> _SHORT PROBLEM_: In the pull request discussion, translate this sentence into Spanish: "Grouping by (person_id, event_id) gives each row its own partition, preserving all events."

Features/ibis custom eras by azimov · Pull Request #37 · OHDSI/Circepy

azimov · 2026-05-14T20:36:23Z

Already tested in the cohort definition set/benchmarking branch I'm working on - but seems to work well

codecov · 2026-05-14T20:38:06Z

Codecov Report

❌ Patch coverage is 90.00000% with 6 lines in your changes missing coverage. Please review.
✅ Project coverage is 85.82%. Comparing base (c2e7067) to head (f3331bf).

Files with missing lines	Patch %	Lines
circe/execution/engine/custom_era.py	89.47%	6 Missing ⚠️

Additional details and impacted files

@@             Coverage Diff             @@
##           develop      #37      +/-   ##
===========================================
+ Coverage    85.79%   85.82%   +0.02%     
===========================================
  Files          169      170       +1     
  Lines        12514    12570      +56     
===========================================
+ Hits         10737    10788      +51     
- Misses        1777     1782       +5

☔ View full report in Codecov by Sentry.
📢 Have feedback on the report? Share it here.

🚀 New features to boost your workflow:

❄️ Test Analytics: Detect flaky tests, report on failures, and find test suite problems.

…to preserve all events When DrugExposure(first=True) and QualifiedLimit=First, every person has exactly 1 event with event_id=1 (assigned by _assign_primary_event_ids). The CustomEra window previously grouped by event_id alone, collapsing all rows into 1 partition and dropping N-1 rows with _rn==0. Grouping by (person_id, event_id) gives each row its own partition, preserving all events. Adds regression test via build_cohort.

egillax

I think I found some issues here, can verify by comparing cohort counts on PhenotypeLibrary cohorts: 1043, 1395, 1387, 1427 and 1412

egillax · 2026-05-15T09:27:49Z

+    )
+
+    event_window = ibis.window(
+        group_by=joined.event_id,


This should partition by both person_id and event_id. Otherwise, events from different people that share the same per-person event_id get ranked in the same window, and the custom era strategy can drop valid cohort rows for other objects. This matches Circe BE semantics: primary event_id is assigned as row_number() over (partition by person_id ...), so it is not globally unique.

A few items
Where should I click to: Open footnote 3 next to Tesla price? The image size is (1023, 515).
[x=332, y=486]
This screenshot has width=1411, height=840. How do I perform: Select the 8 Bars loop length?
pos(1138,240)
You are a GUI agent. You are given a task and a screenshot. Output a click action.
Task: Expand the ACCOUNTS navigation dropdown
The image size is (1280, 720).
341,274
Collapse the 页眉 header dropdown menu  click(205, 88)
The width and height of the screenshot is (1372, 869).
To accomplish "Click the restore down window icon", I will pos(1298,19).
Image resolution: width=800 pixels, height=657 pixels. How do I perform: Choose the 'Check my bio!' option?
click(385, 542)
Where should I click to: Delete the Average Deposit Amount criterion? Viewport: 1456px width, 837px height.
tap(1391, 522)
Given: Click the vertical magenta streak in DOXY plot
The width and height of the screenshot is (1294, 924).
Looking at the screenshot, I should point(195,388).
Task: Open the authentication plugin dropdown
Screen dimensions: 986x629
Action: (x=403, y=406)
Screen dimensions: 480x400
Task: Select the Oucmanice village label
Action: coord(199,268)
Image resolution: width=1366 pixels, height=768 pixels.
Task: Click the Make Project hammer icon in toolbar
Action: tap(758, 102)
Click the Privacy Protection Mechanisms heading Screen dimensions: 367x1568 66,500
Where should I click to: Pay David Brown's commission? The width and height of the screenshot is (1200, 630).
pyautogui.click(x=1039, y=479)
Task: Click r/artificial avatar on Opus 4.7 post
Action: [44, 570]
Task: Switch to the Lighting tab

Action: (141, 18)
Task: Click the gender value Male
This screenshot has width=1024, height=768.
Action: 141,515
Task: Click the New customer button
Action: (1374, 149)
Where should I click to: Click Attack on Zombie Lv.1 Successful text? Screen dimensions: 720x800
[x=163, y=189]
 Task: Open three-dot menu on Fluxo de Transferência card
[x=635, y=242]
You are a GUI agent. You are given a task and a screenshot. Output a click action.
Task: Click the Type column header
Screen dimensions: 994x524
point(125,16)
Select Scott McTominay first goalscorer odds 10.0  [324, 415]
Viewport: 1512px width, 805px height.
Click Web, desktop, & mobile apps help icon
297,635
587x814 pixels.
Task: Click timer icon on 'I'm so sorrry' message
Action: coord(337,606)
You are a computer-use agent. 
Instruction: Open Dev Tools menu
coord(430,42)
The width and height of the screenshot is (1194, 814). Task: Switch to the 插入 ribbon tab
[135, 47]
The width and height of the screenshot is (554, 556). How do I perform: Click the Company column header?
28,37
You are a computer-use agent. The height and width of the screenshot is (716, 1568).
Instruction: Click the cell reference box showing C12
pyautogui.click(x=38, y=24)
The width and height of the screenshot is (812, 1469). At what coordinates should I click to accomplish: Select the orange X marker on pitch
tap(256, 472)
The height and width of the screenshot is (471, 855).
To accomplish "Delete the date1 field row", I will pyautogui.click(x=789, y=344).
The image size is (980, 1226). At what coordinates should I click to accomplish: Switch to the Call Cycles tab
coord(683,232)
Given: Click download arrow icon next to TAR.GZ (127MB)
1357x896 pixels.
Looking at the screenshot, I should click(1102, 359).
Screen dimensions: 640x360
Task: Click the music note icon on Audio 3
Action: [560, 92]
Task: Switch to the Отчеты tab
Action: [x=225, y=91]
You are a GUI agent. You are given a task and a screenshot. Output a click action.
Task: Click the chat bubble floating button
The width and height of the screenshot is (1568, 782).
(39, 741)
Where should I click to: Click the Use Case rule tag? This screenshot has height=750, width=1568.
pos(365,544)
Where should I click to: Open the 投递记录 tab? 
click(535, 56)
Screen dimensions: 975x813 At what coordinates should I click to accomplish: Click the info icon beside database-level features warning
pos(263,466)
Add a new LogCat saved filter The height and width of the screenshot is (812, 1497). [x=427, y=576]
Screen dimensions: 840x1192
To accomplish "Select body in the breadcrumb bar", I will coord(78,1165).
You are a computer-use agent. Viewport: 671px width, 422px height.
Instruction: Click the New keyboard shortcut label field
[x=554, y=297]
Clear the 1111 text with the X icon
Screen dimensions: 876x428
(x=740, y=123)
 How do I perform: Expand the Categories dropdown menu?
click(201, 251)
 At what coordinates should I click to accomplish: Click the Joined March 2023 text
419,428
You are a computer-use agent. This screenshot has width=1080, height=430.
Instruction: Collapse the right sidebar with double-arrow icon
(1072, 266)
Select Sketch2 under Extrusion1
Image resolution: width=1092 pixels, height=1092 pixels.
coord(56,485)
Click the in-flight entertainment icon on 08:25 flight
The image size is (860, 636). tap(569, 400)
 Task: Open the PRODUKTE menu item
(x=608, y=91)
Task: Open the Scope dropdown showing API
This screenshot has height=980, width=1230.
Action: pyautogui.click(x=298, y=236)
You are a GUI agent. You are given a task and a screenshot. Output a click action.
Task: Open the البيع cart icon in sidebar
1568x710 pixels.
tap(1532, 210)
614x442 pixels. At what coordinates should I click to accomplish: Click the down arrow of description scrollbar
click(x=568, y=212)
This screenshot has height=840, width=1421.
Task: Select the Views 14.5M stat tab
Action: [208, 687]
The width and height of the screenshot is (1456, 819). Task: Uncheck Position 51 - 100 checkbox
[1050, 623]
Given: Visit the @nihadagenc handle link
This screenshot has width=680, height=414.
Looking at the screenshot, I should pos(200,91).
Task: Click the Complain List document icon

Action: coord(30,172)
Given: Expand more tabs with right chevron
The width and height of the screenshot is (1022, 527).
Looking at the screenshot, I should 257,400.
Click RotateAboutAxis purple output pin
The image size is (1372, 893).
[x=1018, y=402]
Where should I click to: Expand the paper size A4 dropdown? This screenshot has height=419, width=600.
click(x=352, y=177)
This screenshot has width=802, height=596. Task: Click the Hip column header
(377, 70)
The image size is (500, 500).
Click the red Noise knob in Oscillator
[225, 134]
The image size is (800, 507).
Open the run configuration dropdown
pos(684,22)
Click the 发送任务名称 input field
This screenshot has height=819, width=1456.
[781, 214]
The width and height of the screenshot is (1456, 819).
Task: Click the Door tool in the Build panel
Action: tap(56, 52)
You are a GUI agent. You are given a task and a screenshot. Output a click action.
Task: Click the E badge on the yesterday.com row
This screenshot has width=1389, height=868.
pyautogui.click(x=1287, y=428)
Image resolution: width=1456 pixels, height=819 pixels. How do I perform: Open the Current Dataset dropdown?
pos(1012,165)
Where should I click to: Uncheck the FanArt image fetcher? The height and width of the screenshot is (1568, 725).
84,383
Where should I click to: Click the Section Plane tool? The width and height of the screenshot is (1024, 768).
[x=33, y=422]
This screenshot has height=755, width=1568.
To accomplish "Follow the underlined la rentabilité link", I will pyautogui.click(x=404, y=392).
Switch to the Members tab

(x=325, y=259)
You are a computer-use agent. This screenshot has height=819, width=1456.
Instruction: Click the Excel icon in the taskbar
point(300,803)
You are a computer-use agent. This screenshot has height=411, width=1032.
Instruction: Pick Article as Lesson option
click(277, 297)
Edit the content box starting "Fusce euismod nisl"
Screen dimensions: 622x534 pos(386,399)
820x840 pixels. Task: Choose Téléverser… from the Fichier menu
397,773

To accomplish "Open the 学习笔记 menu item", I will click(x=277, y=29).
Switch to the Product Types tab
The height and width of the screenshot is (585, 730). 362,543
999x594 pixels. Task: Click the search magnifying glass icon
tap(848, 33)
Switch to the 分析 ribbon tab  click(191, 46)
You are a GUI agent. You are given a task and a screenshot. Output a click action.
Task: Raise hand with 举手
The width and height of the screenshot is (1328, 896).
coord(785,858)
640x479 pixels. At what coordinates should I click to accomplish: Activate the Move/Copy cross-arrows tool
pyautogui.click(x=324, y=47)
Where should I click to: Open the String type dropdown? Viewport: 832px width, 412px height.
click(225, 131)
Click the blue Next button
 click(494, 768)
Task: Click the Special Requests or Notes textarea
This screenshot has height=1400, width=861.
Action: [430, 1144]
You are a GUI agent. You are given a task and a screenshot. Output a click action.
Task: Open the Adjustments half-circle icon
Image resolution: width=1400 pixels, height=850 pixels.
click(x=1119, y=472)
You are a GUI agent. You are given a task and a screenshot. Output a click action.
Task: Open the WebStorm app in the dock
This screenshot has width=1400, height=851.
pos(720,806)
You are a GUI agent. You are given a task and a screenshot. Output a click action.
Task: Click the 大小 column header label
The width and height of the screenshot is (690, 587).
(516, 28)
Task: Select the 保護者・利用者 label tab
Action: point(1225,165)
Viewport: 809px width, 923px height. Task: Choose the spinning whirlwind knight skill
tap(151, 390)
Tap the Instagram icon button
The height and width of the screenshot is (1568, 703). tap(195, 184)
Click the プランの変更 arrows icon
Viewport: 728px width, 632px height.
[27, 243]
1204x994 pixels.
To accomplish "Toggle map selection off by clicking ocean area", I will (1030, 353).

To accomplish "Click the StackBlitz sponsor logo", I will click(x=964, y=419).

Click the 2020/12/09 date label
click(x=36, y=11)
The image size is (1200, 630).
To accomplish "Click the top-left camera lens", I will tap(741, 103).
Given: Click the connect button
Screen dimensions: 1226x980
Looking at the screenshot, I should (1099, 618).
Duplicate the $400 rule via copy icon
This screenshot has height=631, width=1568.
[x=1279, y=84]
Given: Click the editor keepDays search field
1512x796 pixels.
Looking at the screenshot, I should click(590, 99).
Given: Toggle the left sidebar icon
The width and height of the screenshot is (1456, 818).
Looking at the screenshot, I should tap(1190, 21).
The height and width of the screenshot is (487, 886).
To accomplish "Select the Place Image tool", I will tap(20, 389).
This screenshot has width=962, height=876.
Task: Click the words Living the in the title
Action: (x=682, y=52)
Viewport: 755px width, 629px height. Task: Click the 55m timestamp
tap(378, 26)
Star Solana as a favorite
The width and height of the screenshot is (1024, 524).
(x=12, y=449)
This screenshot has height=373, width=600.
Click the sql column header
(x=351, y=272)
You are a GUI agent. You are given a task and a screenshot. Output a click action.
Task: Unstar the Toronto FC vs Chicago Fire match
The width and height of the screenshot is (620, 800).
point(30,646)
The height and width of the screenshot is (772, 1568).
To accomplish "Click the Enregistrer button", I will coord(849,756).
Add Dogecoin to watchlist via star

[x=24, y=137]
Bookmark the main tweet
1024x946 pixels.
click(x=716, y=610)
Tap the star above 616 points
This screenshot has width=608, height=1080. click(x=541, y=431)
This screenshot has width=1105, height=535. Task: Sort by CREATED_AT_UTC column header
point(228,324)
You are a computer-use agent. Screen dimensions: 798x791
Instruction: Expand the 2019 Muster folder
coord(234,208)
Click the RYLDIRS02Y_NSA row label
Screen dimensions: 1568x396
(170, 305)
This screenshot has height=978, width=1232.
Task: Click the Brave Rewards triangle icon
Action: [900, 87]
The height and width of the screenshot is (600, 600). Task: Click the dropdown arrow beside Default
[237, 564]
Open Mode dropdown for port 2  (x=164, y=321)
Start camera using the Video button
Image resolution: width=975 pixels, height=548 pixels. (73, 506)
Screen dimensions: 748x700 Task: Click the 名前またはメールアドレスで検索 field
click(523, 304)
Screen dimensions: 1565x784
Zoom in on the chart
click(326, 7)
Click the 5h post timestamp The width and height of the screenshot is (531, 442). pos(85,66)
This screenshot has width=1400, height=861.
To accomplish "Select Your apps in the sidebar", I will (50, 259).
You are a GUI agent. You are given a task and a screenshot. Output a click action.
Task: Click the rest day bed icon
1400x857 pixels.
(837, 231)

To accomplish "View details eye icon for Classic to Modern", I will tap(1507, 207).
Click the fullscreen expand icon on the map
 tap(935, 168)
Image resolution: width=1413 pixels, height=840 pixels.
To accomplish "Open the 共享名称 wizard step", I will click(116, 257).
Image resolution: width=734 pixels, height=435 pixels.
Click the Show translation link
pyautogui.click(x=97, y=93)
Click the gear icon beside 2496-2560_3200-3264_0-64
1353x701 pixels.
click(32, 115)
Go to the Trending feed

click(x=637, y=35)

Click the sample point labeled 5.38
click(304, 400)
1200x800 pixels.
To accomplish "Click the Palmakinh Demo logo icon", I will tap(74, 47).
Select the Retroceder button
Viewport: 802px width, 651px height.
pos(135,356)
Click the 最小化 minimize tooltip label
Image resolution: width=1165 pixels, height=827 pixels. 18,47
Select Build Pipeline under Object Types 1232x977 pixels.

> _OUTPUT_: Agrupar por (person_id, event_id) le da a cada fila su propia partición, lo que conserva todos los eventos.